The Newcastle Flyer was a prestigious train that boasted an air conditioned carriage set hauled by only the best locomotives the NSWGR’s had to offer - the 38 class Pacific’s - ‘until’ - the advent of the 46 class electric, the flyer then looked like any other NSW passenger train as it left and arrived at Sydney Terminal, but from Gosford to Newcastle, the 38’s reigned supreme right up till the end of their service life.

Maximum track speed in NSW was 70mph (120 kph approx) throughout the system, the 46’s (as I remember) were restricted to 65mph due to their yawing effect at speed, the short wheelbase Co-Co’s, although extremely powerful, were very uncomfortable for the crews once the pace quickened.

From Sydney to Gosford, the 46’s were in their element, there was not a lot of call for speed except for some short stretches, and the 46 class could sprint to their allowed maximum like a scalded cat. Their ability to accelerate and their efficient regenerative braking system meant that timetable running was seldom a problem, so the go - slow - go element on this part of the journey suited them fine.

From Gosford to Newcastle though, the 38’s could get up a gait that made the 46 look like an old coal hauler, and it was here that they really shone.

I remember one memorable occasion on the Flyer, one trip that stood out among all the rest and is as vibrant in my memory today as it was when it occurred.

Leaving Sydney Terminal, you would meander through the complex of points and crossings, once the complexities of the yard limits were breached, the pace quickened (and the ride roughened), still, within the confines of the suburbs, the speed seldom exceeded 50mph. A stop at Strathfield, and you would divert via a flyover to the Northern line, still more meandering, with the occasional burst of exhilarating 65mph running (feeling more like 165mph).

From Hornsby, the picturesque mountains and valleys would be traversed down Cowan Bank to the famous Hawksbury River Bridge, with a mundane downhill pace, you could take in the views, have a cuppa and basically relax.

Once across the mighty Hawksbury River Bridge, the pace was level as you parallelled the Hawkesbury River, winding around the base of the hills with arrival at Gosford just part of the general on-time routine.

Easing up to the end of the platform at Gosford, you became aware that all this serenity and calm was about to change, simmering up ahead in the exchange track, was the replacement steed, a towering black non-streamlined 38 class, the epitome of NSW  passenger steam, from a distance, not so daunting, but once cut off from the train and eased up alongside the behemoth, you became aware of the life within this big black beauty as it sat, steam drifting all around in readiness for the gait to Newcastle. With a deft hand on the brake, my driver eased the 46 to a stop with the cab door placed perfectly in alignment with the 38’s footplate, a transfer of bags to the black beast, bid adieu to the changeover crew (who looked rather sheepish by the way), and we were on board for an exciting sprint to Newcastle.
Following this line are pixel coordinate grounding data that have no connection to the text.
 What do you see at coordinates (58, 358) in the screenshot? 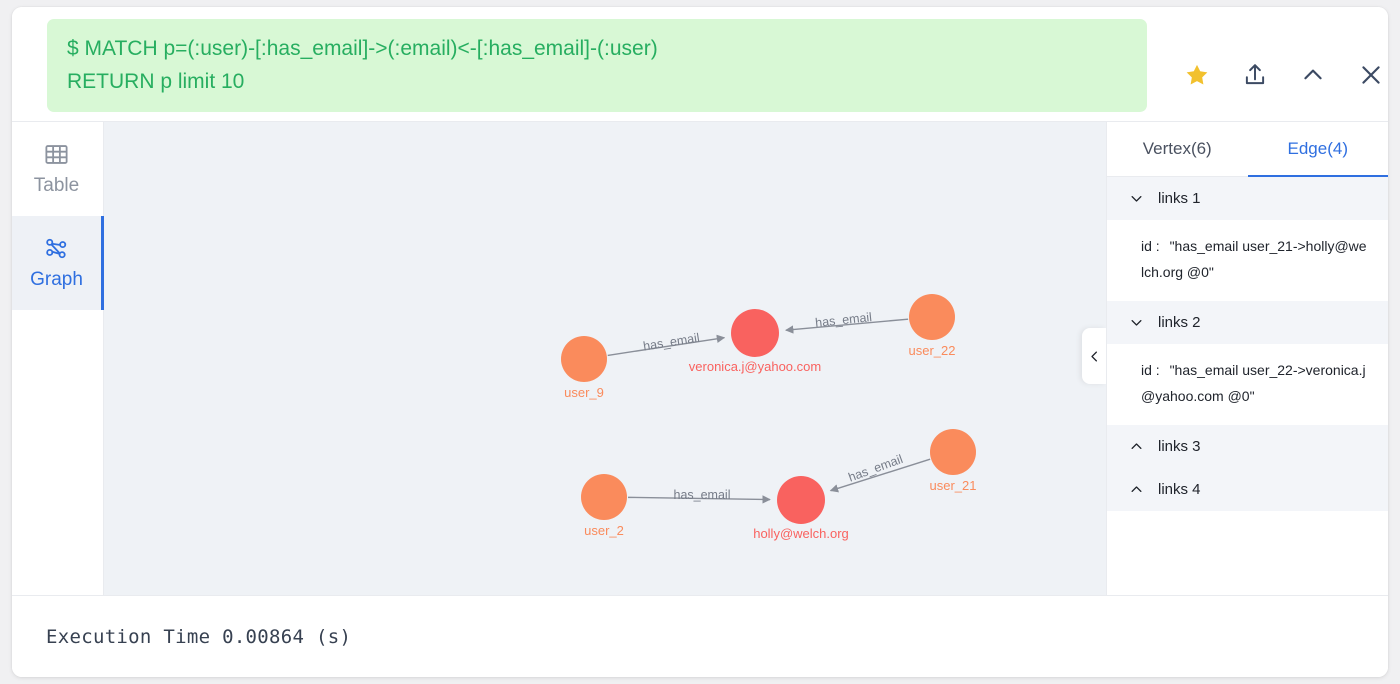
I see `view-switcher: Table Graph` at bounding box center [58, 358].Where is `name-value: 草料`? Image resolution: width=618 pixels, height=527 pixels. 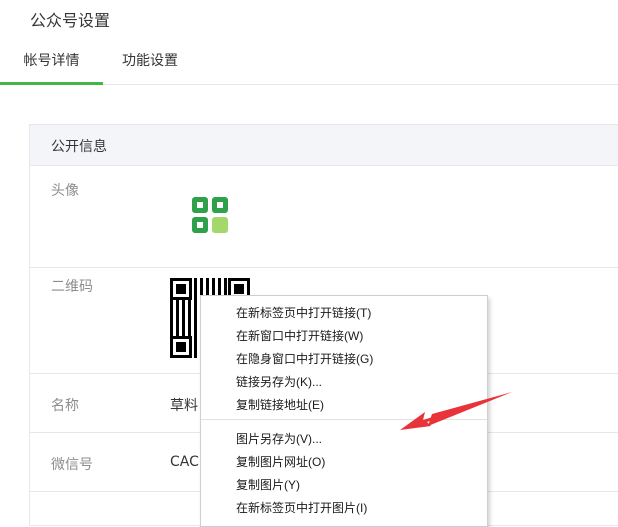
name-value: 草料 is located at coordinates (184, 406).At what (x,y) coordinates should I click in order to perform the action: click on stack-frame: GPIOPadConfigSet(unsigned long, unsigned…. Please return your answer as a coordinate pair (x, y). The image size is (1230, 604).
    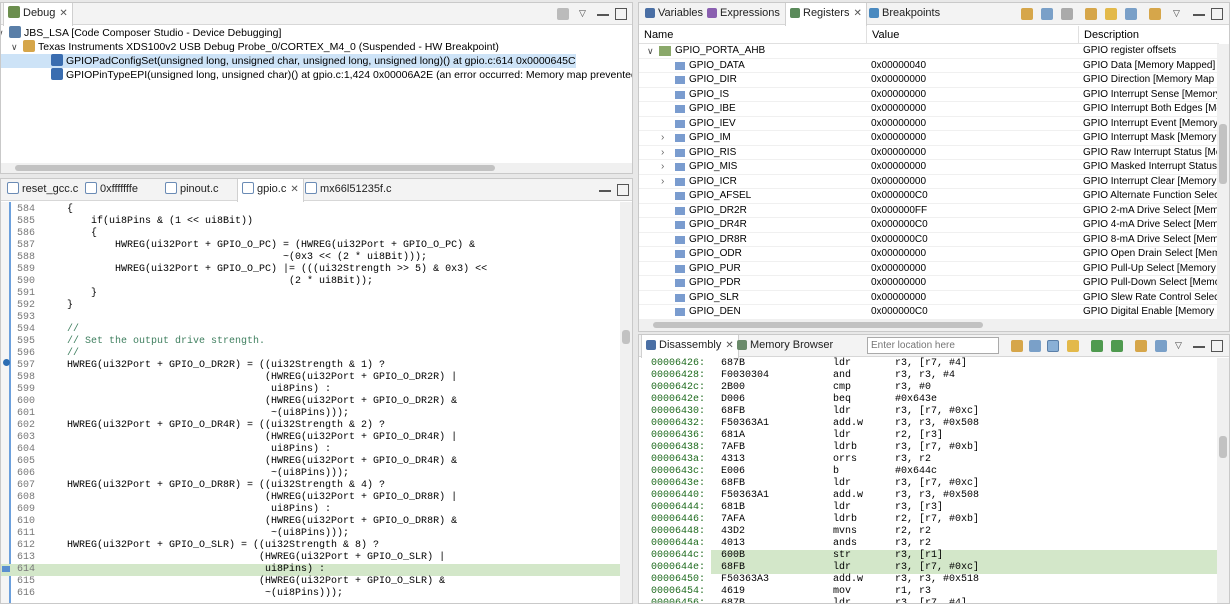
    Looking at the image, I should click on (288, 61).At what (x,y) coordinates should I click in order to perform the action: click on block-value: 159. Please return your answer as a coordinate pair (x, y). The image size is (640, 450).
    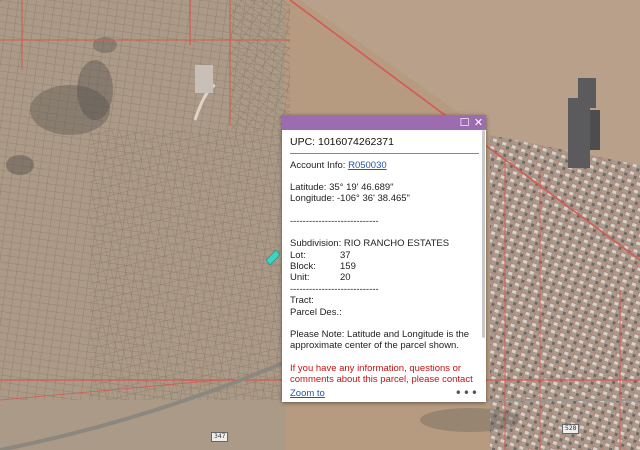
    Looking at the image, I should click on (348, 266).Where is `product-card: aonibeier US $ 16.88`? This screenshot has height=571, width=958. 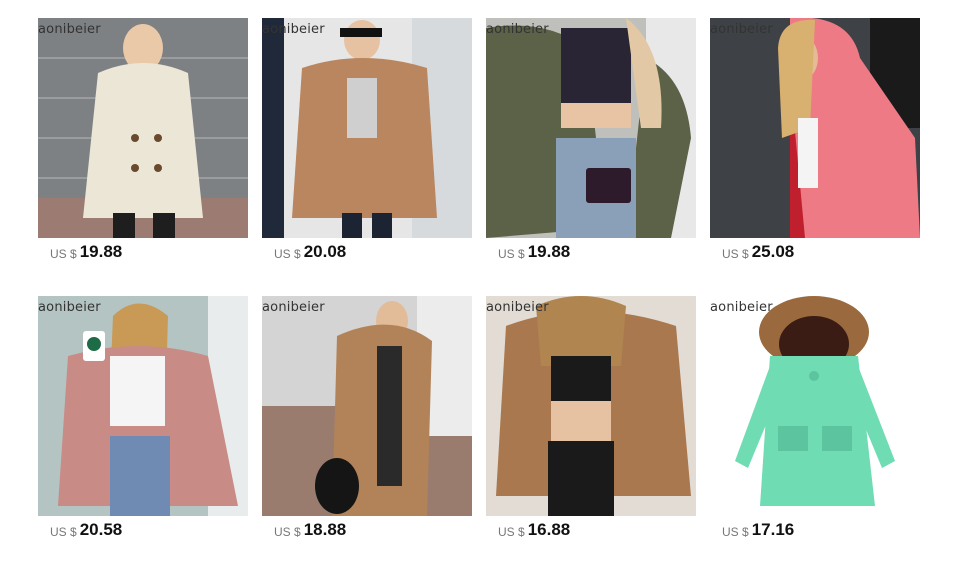 product-card: aonibeier US $ 16.88 is located at coordinates (591, 420).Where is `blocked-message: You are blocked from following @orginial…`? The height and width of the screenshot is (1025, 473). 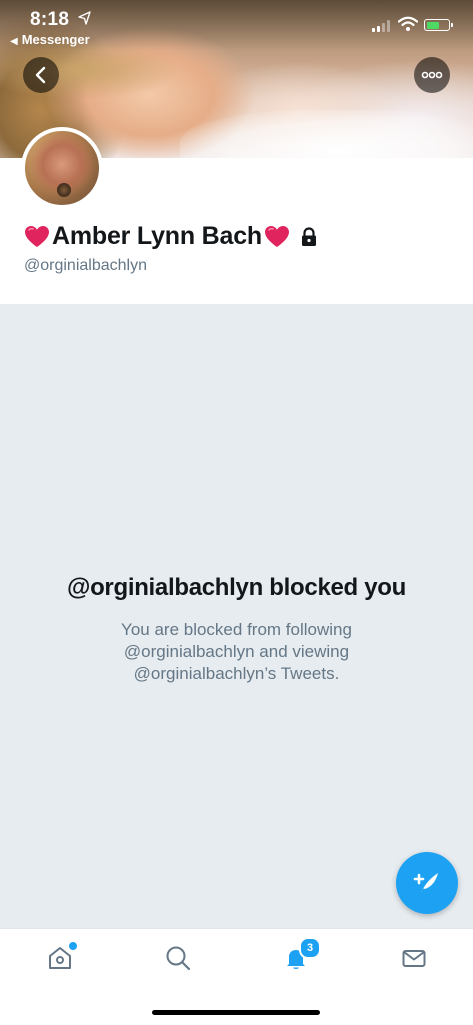 blocked-message: You are blocked from following @orginial… is located at coordinates (236, 652).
Of course, when you climbed aboard the new steed, you expected that it would be ready to gallop, the crew had passed the time away playing cards, in fact they passed too much time away and our mighty steed was more of a whimpering pony with less than half a glass of water, low in steam and an almost dead fire. No wonder they left in a hurry!

Immediately the driver turned the blower on to force a draft through the fire and I started to lay a light fire to get heat back into the firebox. Whadaya reckon, quipped PW, my regular driver, as we backed toward the waiting passenger cars in the platform, can we make a go of it?

Between us, we decided to ‘give it a go!’, PW eased the big engine along initially, giving me a chance to bring it around with steam and water. As steam pressure approached a more workable stage and the loco started to settle down, PW nodded to me, which I replied likewise.

We had lost about ten minutes in running time by this stage, but as the pop valves lifted, so did the pace. Once stirred along, and with a roaring fire and full belly of water, the black 38 began to show just what these engines were all about.

We passed cars on an adjacent highway as if they were standing still, and I knew the old girl was really getting into stride, the speed seemed to be on the increase, and I could feel that the 70mph limit had been well and truly breached, as the NSW steam locos had no speedos (and subsequently no speed recorders), it was experience on a drivers part as to just how fast we were travelling, a fob watch and mileage posts flashing past were as accurate a speedometer as you would ever find in the hands of an experienced driver.

As the speed increased, so too did the rhythm of the engines movement, an up and down, forward and back motion came into play, the fire was white hot, and although almost impossible to look into the glare, a quick glimpse revealed the fire “walking” toward the front of the firebox.

Aye! PW, I yelled over the din, just how fast are we going? Oh, when they start dancing about like this and judging by the mileposts, about 85 (mph). The passengers, sitting back in their air-conditioned comfort, could not have been aware of the dramas that unfolded on the footplate that night to get them to their destination - ON TIME!